Friday, June 4, 2010

Why We Need Clothes

I bought some clothes recently at JC Penneys. I love going into Penneys because they have a big and tall section. For a person of "ample dimensions" big and tall shops are like heaven. It is especially gratifying when you go in and discover clothes on the rack are actually too big for you.


Anyway, I bought some pants and took them home. I had to pry a bit do get them in my crowded closet. So many clothes! I must have thirty shirts, at least a dozen pairs of pants, and probably a half dozen hats, which I don't need. Over the years, I've had enough clothes to adequately dress a third world nation--if such a nation could be found that needed big and tall outfits.

This led me think about the mystery of clothes. Why do we need them? It's easy to understand why we once needed and still need clothes in cool climates. After all, human skin would freeze in Norway or Iceland or somewhere like that. But most of us don't live in Norway or Iceland. So why do we need clothes?

Some people don't think we need clothes. In fact, there are whole organizations devoted to the concept that people don't need clothes--like nudist camps and HBO. But in spite of years of concerted effort on their part, they have failed to convince the majority of what we seem to know by instinct.

Remember the old Tarzan pictures? Why is it that Johnny Weismuller always ran around the jungle in a loincloth? I'm not being flippant here. The truth is that even in the most hot and primitive parts of the world, among the mud men of Indonesia or the desert wanders of the Kalihari, there is a universal instinct to cover oneself, even when that covering serves no pragmatic purpose.

One theory is that clothes represent status. Clothes tell us who is important and who is not. Maybe the chief wears a red loincloth, while everyone else wears brown. But that doesn't make sense. Since clothes originated in Genesis 3, with Adam and Eve, who were they trying to impress? Status had nothing to do with it back then.
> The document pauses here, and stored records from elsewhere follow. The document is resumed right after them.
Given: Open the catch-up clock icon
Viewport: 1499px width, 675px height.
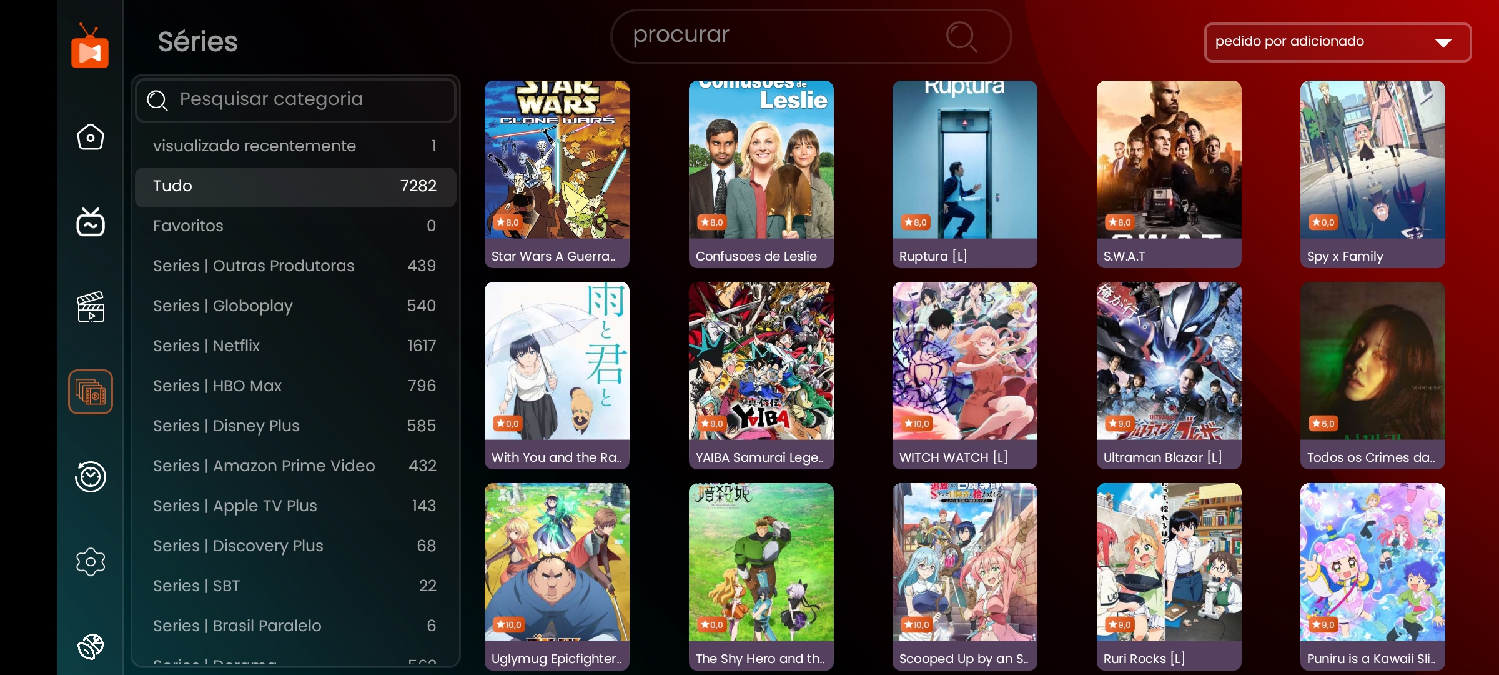Looking at the screenshot, I should 91,477.
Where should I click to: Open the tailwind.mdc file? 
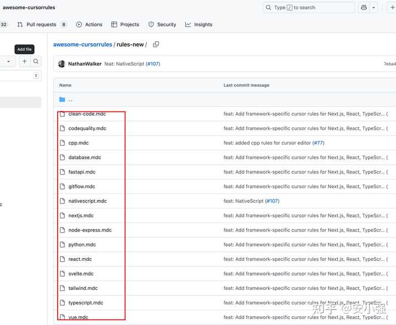tap(83, 288)
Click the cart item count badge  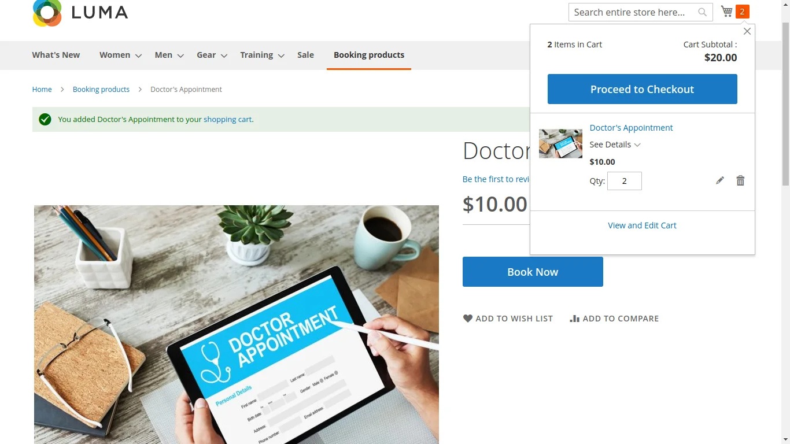(x=742, y=12)
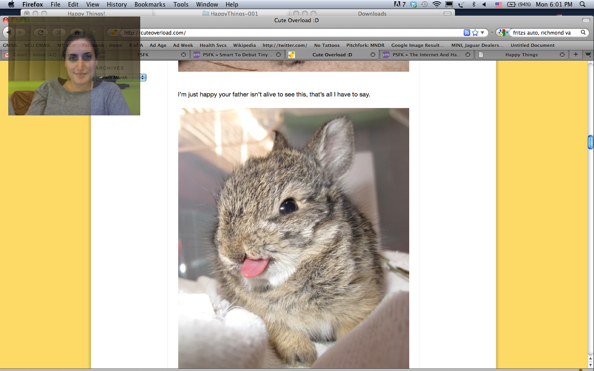Open the search engine chooser dropdown

[x=502, y=33]
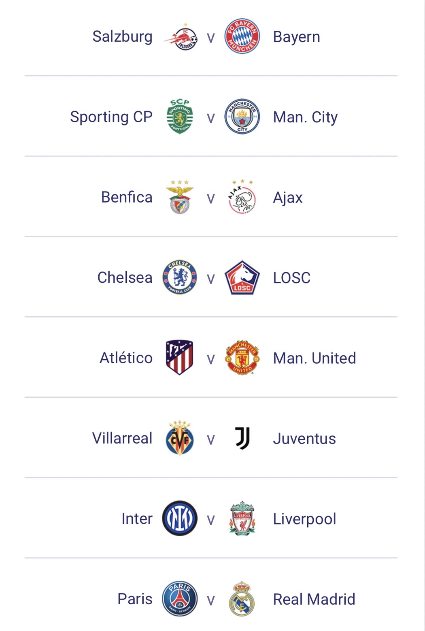Click the Man. United team name
425x631 pixels.
tap(315, 358)
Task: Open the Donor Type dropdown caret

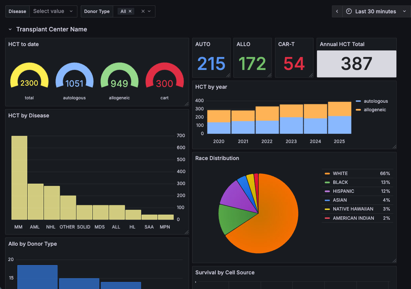Action: click(x=149, y=11)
Another theory is that clothes are about modesty. Again, this can be shown by the bikini. People around the world seem to know instinctively that the genitalia need to be covered. This certainly helps social interaction, especially among people of the opposite sex. Clothes preserve the mystery.

But then again, we have a problem with Genesis 3. Adam and Eve were naked and unashamed, so why did they suddenly need to cover themselves, or even a portion of themselves.
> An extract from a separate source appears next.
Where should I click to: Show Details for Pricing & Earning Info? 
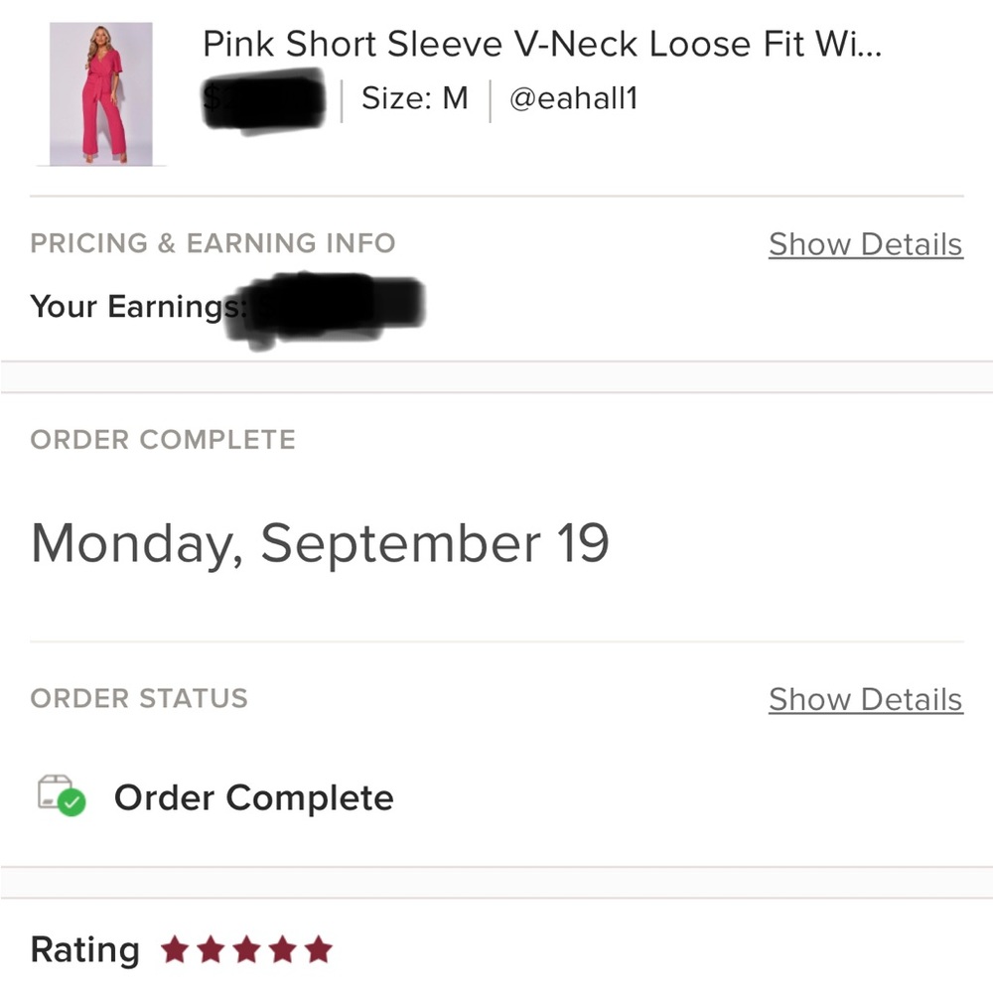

It is true that in the Fall, our sexual passions were distorted, as were all our other passions. What was mean to be beautiful and desirable, became enslaving and irresistable. What was meant to serve became the ruler. Sexual openness is impossible only in a society where sexual apetites are universally mastered, which is not our society. So clothes are necessary for modesty today. But not at the first. Not with Adam and Eve.

Clothes were meant to hide ourselves, but from whom. At the first, there were only three sets of eyes that could see us--Adam's, Eve's, and God's. Since Adam and Eve made their clothes together, the eyes they must have been most fearing had to be Gods. As irrational as it sound, they thought they could hide from God.

We wear clothes for one reason--because we do not want others to know who we really are. We would rather put ourselves in cloth boxes all day than to let others see our imperfections, or our perfections. Clothes are a defensive act, an opportunity to deceive even ourselves about who we really are.

"Naturally", we say. "It is a rare person who looks better naked than they do clothed." But is that really true? Beauty is in the eye of the beholder. Is a taught, hard body really more pleasing than a wrinkled, lumpy one. True, the latter may be more sexually desirable, but does that make it actually more beautiful? An accomplished artist or photographer, with a keen eye for beauty, is capable of seeing God's handiwork in bodies that do not seem to be the least bit desirable to us. Reubens' buxom nudes or Van Gough's paintings of an old man's face are beautiful, sometimes beyond words. Surely God, who sees all things beautiful, looks upon our physical form with appreciation and not disgust.

After their first attempts at fig leaves, God himself taught them how to make clothes from the skins of animals., not as a divine direction, but as a concession to our own fears and shame. In an imperfect world, we sometimes need to hide, because others cannot see God's beauty in us, and are likely to abuse what they cannot understand. But it is really our own shame that keeps us hiding behind threads and skins. We wear clothes because we cannot bear to look on ourselves.

We are not who we think we are. We are who God thinks we are. We deceive ourselves into an illusion of self-knowledge. Sin had made it impossible to see us as we really and truly are.

And what are we? We are the image of the living God, beautiful beyond words. We are the work of a master sculptor, perfect in all his ways, and no abuse of our body or injury to our souls can ever fully take that away. We are as God made us to be, the most beautiful creatures in the world.